• **SOURCE**:
= = = =

Wednesday 25 January 2023

Better work stories - Publish or Perish

 I studied for a diploma of Editing and Proofreading, but the course became out of date almost as soon as I completed it, so learning all the signs of proofreading seemed redundant and only good for anyone who couldn't turn their automatic grammar and spellcheck on their Word document computer.

However I did manage to proofread and edit a few university assignments (paid for by the poor student!) and nearly an entire novel about the French Revolution. I can't say if it's been published, because I would have heard if it was - but it gave me a few nightmares because, well people got their heads chopped off and I didn't like the whole demi-monde world that much. Also the protagonist was a 'French girl' and you know all the cliches about French girls - they are easy, they are like Brigit Bardot, they get by on pure sex appeal. And it was written from the male point of view which made it even more 'Memoirs of a Geisha' like. Ugh. Or maybe '50 Shades of Grey.' 

Though it didn't really matter what *I* thought of the content - I was just there to check the spelling, grammar, and run on sentences. Which there were a lot of, and I would cut and cut until the paragraphs made sense and weren't repeating what had already been told in the previous paragraph. It was like the author had forgotten what he was writing about and rehashed the plot over and over again.

= = = =

• **DATA BLOCK**:

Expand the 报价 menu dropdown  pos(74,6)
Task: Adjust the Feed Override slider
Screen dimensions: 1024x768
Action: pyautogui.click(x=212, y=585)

= = = =

• **PROBLEM TO WORK ON**:
Reproduce word for word the stretch of the proofreading post from "Though it didn't" through "and over again.".

• **FULL OUTPUT**:
Though it didn't really matter what *I* thought of the content - I was just there to check the spelling, grammar, and run on sentences. Which there were a lot of, and I would cut and cut until the paragraphs made sense and weren't repeating what had already been told in the previous paragraph. It was like the author had forgotten what he was writing about and rehashed the plot over and over again.